23. According to the plaintiff-appellant, he purchased the disputed land from Bala Prasad. In this connection, attention of the Court has been drawn towards the statement of Bala Prasad, who has stated before the S.D.M. in the ceiling case that he has sold all the properties of Mauza Ikhlaspura.
24. It has been argued by the learned counsel for the respondents that the statement of Bala Prasad was recorded in the year 1962 while the sale deed was executed in 1966.
25. H has been argued by the learned counsel for the respondents that in view of the statement of Bala Prasad, there was no question of passing over the title, to the plaintiff.
26. It has also been argued by the learned counsel for the respondents that the plaintiff has admitted that Bala Prasad died, therefore, the certified copy of his statement is admissible in evidence under Section 32 of the Indian Evidence Act.

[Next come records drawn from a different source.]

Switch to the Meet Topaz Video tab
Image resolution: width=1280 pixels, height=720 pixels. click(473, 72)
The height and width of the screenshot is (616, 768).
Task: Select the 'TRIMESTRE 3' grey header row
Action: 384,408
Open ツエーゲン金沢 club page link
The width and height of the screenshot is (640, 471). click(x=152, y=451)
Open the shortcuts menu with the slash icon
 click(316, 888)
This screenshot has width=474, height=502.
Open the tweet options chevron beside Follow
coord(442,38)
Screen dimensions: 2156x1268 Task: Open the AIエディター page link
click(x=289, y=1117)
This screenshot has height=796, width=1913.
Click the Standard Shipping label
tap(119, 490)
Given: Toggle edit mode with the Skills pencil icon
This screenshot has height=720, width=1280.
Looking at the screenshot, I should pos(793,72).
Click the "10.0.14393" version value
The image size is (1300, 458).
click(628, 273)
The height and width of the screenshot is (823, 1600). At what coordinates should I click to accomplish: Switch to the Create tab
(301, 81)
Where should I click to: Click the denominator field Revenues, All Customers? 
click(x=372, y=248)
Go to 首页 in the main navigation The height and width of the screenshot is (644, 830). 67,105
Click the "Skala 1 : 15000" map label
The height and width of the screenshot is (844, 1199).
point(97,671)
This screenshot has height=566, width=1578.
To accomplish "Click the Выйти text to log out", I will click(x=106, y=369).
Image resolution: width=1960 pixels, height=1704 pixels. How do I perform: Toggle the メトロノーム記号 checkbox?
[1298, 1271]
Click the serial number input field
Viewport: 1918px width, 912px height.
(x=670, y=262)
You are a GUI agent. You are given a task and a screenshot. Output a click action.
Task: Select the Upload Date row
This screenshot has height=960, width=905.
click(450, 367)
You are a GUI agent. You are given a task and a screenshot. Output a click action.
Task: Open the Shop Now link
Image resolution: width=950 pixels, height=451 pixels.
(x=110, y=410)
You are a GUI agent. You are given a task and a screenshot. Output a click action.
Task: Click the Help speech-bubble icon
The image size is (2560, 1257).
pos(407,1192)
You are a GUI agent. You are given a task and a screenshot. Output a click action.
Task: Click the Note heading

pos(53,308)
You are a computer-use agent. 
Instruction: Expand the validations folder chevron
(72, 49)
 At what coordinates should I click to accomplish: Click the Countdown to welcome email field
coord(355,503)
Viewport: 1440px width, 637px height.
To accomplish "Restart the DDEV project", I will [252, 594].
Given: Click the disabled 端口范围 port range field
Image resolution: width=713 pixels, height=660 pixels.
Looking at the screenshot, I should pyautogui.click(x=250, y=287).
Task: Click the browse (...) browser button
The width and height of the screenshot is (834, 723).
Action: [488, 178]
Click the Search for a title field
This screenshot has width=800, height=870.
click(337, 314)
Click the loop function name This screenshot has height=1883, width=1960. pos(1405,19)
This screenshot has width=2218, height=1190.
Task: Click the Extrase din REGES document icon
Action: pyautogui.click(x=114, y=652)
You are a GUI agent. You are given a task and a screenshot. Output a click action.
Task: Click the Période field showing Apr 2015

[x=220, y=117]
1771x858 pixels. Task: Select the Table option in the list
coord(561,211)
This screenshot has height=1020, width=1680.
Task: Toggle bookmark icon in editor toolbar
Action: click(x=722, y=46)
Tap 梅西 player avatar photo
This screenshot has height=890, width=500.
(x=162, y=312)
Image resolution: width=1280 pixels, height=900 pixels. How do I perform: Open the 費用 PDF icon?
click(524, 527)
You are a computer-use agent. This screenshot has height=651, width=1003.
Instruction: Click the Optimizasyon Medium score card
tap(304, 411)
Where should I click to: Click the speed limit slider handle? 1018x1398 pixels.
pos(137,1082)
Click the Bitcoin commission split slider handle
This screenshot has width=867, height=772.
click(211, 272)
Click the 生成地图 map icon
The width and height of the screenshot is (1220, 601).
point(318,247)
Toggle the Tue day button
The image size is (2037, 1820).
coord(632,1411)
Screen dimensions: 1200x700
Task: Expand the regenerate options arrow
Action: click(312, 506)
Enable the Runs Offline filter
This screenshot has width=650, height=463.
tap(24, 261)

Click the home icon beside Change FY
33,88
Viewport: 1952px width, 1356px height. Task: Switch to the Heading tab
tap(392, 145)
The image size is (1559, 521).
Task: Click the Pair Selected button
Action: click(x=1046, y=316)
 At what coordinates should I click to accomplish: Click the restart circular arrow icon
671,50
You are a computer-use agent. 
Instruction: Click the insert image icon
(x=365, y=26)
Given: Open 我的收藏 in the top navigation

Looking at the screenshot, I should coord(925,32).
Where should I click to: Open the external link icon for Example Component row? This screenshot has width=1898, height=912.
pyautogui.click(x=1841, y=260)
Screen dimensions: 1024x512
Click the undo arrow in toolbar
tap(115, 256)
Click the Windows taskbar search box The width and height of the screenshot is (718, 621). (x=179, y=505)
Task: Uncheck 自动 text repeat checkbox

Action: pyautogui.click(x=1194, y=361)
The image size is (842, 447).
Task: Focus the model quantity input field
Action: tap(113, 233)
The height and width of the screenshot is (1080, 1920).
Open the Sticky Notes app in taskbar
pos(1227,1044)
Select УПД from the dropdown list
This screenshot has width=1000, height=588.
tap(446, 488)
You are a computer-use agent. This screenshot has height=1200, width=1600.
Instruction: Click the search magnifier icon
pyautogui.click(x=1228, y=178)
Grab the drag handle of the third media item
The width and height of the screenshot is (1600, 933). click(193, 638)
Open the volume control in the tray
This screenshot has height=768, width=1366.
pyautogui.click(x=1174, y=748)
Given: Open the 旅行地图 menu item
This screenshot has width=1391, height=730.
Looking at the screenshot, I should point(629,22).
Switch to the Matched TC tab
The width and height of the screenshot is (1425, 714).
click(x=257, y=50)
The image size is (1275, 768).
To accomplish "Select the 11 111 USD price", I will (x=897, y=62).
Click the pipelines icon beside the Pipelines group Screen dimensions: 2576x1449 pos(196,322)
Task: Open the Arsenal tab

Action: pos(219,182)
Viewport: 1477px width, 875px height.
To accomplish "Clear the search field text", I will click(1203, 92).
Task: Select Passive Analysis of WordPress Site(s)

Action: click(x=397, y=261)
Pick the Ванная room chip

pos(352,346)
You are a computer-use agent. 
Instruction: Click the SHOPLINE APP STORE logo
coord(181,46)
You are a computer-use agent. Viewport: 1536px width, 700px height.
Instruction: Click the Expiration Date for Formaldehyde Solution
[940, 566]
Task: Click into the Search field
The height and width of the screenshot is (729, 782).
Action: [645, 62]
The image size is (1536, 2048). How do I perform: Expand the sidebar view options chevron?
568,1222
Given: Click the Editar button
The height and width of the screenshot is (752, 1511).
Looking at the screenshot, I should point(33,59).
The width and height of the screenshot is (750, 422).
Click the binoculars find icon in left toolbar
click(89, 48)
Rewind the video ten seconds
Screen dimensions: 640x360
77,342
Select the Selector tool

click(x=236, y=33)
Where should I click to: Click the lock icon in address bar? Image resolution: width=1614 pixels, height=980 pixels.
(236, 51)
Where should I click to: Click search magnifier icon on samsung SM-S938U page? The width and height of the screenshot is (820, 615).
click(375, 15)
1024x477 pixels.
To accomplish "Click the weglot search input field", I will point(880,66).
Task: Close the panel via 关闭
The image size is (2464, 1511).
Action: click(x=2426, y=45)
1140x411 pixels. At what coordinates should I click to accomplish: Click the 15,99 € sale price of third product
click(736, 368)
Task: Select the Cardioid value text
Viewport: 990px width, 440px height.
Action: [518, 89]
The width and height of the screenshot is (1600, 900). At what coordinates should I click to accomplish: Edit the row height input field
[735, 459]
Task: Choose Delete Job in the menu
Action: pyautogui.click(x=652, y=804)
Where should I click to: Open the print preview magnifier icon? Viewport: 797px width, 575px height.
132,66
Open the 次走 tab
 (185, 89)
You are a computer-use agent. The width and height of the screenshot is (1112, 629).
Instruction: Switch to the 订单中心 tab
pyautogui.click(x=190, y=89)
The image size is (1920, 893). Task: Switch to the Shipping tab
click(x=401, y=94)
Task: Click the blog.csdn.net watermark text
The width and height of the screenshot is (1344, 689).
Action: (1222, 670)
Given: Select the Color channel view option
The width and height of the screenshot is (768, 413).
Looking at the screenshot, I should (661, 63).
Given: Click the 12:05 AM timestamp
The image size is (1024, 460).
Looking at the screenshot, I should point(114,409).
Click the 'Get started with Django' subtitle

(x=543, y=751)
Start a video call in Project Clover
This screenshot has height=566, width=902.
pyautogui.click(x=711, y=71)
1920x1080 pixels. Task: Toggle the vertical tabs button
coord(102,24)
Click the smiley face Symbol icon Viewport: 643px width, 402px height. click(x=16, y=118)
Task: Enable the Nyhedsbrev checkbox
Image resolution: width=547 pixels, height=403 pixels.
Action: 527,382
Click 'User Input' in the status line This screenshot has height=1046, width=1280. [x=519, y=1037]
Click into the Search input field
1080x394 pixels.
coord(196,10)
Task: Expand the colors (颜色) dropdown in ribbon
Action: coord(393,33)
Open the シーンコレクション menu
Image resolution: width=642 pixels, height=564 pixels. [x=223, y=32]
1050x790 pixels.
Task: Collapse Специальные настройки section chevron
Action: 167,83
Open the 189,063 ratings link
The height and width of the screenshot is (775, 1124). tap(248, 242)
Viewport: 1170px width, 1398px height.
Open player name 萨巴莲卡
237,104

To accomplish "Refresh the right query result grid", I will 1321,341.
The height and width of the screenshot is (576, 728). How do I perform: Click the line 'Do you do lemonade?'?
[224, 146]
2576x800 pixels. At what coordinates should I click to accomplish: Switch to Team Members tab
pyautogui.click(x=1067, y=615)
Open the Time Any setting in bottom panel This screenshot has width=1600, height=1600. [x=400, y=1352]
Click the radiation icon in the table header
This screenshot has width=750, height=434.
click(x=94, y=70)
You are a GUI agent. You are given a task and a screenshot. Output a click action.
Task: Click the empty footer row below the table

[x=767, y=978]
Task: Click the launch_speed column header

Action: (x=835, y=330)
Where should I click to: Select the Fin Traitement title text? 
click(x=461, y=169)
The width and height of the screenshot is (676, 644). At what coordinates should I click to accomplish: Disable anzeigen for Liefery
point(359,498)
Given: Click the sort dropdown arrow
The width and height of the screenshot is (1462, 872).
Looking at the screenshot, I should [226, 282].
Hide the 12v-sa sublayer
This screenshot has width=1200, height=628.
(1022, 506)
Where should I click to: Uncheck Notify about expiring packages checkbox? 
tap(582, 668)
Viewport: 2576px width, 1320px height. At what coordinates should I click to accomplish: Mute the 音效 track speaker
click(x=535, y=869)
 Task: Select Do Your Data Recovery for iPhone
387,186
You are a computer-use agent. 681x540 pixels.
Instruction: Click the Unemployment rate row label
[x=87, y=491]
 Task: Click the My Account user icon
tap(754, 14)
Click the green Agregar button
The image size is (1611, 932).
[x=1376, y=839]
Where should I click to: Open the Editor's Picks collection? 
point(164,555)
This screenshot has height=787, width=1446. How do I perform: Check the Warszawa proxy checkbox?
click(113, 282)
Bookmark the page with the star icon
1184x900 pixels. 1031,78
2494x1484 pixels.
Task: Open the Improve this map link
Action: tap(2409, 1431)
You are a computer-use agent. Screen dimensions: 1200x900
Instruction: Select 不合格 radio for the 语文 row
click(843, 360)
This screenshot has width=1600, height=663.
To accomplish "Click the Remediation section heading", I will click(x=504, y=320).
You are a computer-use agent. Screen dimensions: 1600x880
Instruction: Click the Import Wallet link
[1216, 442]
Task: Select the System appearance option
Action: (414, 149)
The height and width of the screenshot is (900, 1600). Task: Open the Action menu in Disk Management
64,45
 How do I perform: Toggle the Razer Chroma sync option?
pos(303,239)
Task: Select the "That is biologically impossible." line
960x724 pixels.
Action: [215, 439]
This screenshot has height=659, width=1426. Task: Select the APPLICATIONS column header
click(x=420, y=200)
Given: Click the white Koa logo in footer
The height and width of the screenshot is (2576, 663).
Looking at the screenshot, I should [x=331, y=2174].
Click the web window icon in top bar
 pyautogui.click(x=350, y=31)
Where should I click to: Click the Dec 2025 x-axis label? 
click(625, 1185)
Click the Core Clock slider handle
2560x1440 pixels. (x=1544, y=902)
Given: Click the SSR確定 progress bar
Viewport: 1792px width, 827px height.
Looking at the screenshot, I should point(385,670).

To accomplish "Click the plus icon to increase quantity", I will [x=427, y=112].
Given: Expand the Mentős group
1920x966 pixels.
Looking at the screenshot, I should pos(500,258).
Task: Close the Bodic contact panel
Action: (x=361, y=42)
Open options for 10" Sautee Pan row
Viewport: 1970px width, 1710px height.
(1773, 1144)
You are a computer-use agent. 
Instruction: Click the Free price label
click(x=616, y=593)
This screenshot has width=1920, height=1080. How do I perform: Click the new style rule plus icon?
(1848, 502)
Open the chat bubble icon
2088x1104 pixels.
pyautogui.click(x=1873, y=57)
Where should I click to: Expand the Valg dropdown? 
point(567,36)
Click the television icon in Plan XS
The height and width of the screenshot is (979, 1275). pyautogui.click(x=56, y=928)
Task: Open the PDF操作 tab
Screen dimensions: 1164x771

27. It has been argued by the learned counsel for the respondents that the learned first appellate court has given the finding that originally suit was filed by the plaintiff in 1983. There was no reference regarding constructions over the disputed land in plaint of suit. While in plaint of subsequent suit, there is reference of two rooms over the disputed land, but there is no reference that when those rooms were constructed. Learned first appellate court has given finding that, the plaint is not clear regarding the constructions, as such evidence of the plaintiff is not admissible in this case.
28. It has also been argued by the learned counsel for the respondents that the disputed land is agricultural land and it is not abadi land.
29. In this connection, attention of the Court has been drawn by the learned counsel for the respondents towards the papers No. 25/Ga and 30/Ga.
30. The contention of the learned counsel for the respondent is that even if the contention of the appellant is accepted that it is a Banjar land, it cannot be deemed to be abadi land.
31. In this connection, attention of the Court has been drawn by the learned counsel for the respondents towards the Notification No. 2901 /I-A-168-60, dated 24th June, 1961, by which all the agricultural areas in the urban areas have vested in the State of U. P. In this connection, attention of the Court has been drawn that Oral has been shown at serial No. 98.
32. The argument of the learned counsel for the respondents is that in view of the said notification, Bala Prasad has no right to sell his land as land vested in State after notification.
33. The argument of the learned counsel for the respondents is that it shows that the evidence was properly appreciated by the learned first appellate court,
34. Considering the total circumstances and in view of the fact, it cannot be said that the evidence was not properly appreciated by the learned first appellate court.
35. What is substantial question of law, has been decided in the case Sir Chunni Lal Mehta and Sons v. Century Spinning and Manufacturing Company, AIR 1962 SC 1314, in which, it has been held that “the proper test for determining whether a question of law raised in a case is substantial, would be whether, it is of general public importance or whether it directly and substantially affects the rights of the parties and, if so, whether it is either an open question in the sense that it is not finally settled by the Supreme Court or by the Privy Council or by the Federal Court or is not free from difficulty or calls for discussion of alternative views. If the question is settled by the highest court or the general principles to be applied in determining the question are well settled and there is a mere question of applying those principles or the plea raised is palpably absurd, the question would not be a substantial question of law.
36. In view of above mentioned circumstances, appeal is liable to be dismissed.
37. The second appeal is dismissed. No order as to costs.